Proyecto ARB


El Proyecto ARB es un paquete de software gratuito para el análisis filogenético de rRNA y otras secuencias biológicas como los aminoácidos. Permite una ejecución innovadora y alternativa de la filogenia. También brinda la facilidad de importar y ensamblar secuencias genéticas de cualquier organismo con el uso de un alineador automático. Este proceso de edición se puede representar en dos subcategorías; "Editor de estructura primaria" y "Editor de estructura secundaria". Comprensivamente, esto permite la compensación necesaria para el "árbol filogenético". El software también permite la visualización de estas secuencias biológicas en lo que permite al usuario una experiencia e interacción más profunda. Esto es particularmente necesario cuando se comparan datos de filogenia de varios organismos.[1]
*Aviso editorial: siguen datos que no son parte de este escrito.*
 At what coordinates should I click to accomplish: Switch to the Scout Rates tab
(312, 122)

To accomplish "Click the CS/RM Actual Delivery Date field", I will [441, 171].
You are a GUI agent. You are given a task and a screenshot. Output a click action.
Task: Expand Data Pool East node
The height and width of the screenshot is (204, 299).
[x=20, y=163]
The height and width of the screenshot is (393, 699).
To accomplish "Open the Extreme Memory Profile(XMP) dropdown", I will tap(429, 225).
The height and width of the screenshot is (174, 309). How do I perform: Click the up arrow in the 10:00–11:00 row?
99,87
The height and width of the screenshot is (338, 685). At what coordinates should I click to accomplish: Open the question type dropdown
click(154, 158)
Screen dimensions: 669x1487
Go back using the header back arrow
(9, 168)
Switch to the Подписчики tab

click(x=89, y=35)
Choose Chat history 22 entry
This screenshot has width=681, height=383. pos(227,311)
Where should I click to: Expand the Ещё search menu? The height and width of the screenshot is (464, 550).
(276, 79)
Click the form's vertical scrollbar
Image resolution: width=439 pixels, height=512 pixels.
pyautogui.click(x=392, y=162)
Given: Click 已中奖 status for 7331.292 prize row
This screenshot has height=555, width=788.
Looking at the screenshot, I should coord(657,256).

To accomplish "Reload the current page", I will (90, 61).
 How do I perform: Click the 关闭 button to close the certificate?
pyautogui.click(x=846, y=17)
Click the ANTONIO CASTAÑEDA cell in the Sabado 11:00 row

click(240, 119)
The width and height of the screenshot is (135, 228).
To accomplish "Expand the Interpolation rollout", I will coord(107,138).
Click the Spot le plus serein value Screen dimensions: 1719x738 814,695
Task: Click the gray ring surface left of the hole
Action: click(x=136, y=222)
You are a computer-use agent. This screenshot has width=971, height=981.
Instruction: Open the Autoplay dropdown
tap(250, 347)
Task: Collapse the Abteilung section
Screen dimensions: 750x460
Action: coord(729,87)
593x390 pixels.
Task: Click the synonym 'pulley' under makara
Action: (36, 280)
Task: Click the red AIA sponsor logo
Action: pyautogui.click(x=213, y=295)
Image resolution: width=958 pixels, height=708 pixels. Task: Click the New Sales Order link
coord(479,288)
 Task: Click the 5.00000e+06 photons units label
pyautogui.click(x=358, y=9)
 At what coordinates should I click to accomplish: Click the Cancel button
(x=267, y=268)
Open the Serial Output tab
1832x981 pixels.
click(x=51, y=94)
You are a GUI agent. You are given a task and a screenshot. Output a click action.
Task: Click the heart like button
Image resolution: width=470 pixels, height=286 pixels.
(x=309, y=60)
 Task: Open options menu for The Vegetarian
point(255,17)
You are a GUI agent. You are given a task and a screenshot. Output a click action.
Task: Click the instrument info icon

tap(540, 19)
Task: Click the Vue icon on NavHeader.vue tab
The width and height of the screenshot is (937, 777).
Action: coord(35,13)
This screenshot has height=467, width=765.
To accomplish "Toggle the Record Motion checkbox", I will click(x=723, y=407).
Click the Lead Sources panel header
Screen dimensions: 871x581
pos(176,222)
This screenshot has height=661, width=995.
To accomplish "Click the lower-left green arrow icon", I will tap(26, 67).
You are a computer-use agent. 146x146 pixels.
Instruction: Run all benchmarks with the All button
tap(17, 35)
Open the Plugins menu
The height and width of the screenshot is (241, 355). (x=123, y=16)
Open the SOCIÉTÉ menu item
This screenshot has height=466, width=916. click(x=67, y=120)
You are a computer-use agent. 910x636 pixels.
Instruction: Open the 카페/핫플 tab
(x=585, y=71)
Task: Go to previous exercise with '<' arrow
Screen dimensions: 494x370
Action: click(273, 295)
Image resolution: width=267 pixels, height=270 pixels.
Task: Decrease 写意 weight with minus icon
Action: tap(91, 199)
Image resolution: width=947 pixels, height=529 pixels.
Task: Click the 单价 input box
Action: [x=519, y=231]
El ARB (del latín arbor , árbol) El paquete de programas ARB comprende una variedad de herramientas de software que interactúan directamente para el mantenimiento y análisis de bases de datos de secuencias que están controladas por una interfaz gráfica de usuario común . Aunque inicialmente se diseñó para datos de ARN ribosómico , también se puede utilizar para cualquier dato de secuencia de aminoácidos y nucleicos . Una base de datos central contiene una estructura primaria procesada (alineada)datos. Cualquier dato descriptivo adicional se puede almacenar en campos de base de datos asignados a las secuencias individuales o vinculados a través de redes locales o mundiales. Un árbol filogenético visualizado en la ventana principal se puede utilizar para el acceso y la visualización de datos. El paquete comprende herramientas adicionales para la importación y exportación de datos, alineación de secuencias, edición de estructuras primarias y secundarias , cálculo de perfiles y filtros, análisis filogenéticos, diseño y evaluación de sondas de hibridación específicas y otros componentes para el análisis de datos. Actualmente, el paquete es utilizado por numerosos grupos de trabajo en todo el mundo.